**AIM OF THE TASK:**
Only one stretch of the data below should be repeated: the lines from the line containing "[Show menu] (8, 32)" through the line containing "SAFETY DATA SHEET (40, 601)", inclusive, exactly as they are.

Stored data
┌────────

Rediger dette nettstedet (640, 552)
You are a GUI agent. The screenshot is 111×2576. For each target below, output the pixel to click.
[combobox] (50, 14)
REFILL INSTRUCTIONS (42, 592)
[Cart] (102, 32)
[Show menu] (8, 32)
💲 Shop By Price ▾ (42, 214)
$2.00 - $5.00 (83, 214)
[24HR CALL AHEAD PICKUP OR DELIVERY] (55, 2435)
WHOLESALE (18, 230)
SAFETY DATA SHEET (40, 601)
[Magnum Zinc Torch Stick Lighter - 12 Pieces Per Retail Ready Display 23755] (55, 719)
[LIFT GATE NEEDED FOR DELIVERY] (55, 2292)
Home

└────────

**WRITTEN REPLY:**
[Show menu] (8, 32)
💲 Shop By Price ▾ (42, 214)
$2.00 - $5.00 (83, 214)
[24HR CALL AHEAD PICKUP OR DELIVERY] (55, 2435)
WHOLESALE (18, 230)
SAFETY DATA SHEET (40, 601)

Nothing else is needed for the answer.